Che ai fotografi a Merano non mancasse il lavoro, lo dimostra la presenza registrata nelle strutture ricettive della città di ben quattordici professionisti, ancora in prossimità dello scoppio della Grande Guerra. Numeri che la città non riuscì mai più ad eguagliare, nemmeno prima dell'avvento del digitale o dei telefonini dotati di fotocamera. E nonostante questo, negli elenchi del Künstlerbund dell'epoca risulta la presenza di un solo fotografo, a dimostrazione di come la fotografia a cavallo della fine del XIX secolo non fosse ancora pienamente considerata un'arte ma un semplice mezzo per documentare la realtà.

Ritrattistica.

Merano più vicina al centro della cultura internazionale, grazie a questi artisti alla mercé dei loro filantropi, i quali spesso potevano permettersi solo una misera camera, magari condivisa con altri colleghi, ma che tutto sommato se la passavano bene. Al punto che diversi artisti di origine germanica, una volta arrivati in città, decidevano facilmente di non andarsene più, tanto era importante il fervore artistico locale e le possibilità che si potevano trovare. Tra questi, un posto importante lo occupa Friedrich Wasmann. Sicuramente non un artista costretto a sbarcare il lunario, l'amburghese Wasmann si stabilì in città nella quale termino poi gli ultimi suoi giorni. Fu lui a documentare il passaggio della città da luogo «non coinvolto dal traffico internazionale ed integro, vergine, visitato quasi solo da pittori di Monaco che facevano scorribande artistiche in quel romantico paese di montagna» della metà dell'Ottocento a centro di cura di fama internazionale e meta di artisti da tutt'Europa. Wasmann acquisì una certa notorietà persino nel circolo della neonata borghesia locale che gli commissionava ritratti ben pagati.
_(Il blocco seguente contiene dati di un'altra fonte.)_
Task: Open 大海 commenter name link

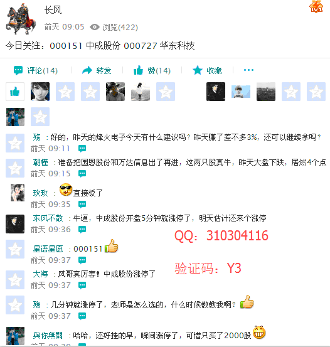Action: [x=41, y=274]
Fare scorribanda tra i volti dei turisti che frequentano la città era la specialità di un altro grande ritrattista dell'epoca, praticamente sconosciuto tanto da non essere nemmeno presente nei cataloghi di settore. Ferdinand Behrens era originario di Lubecca, e in città ci arrivò sulla soglia dei trent'anni per trovare successo come ritrattista, tanto che si devono a lui una serie di incredibili ritratti a personaggi della nobiltà dell'epoca presenti a Merano. Ma Behrens dipinse anche Theodor Christomannos e Emma Hellensteiner, diventati meranesi anche loro e padri fondatori del turismo di montagna.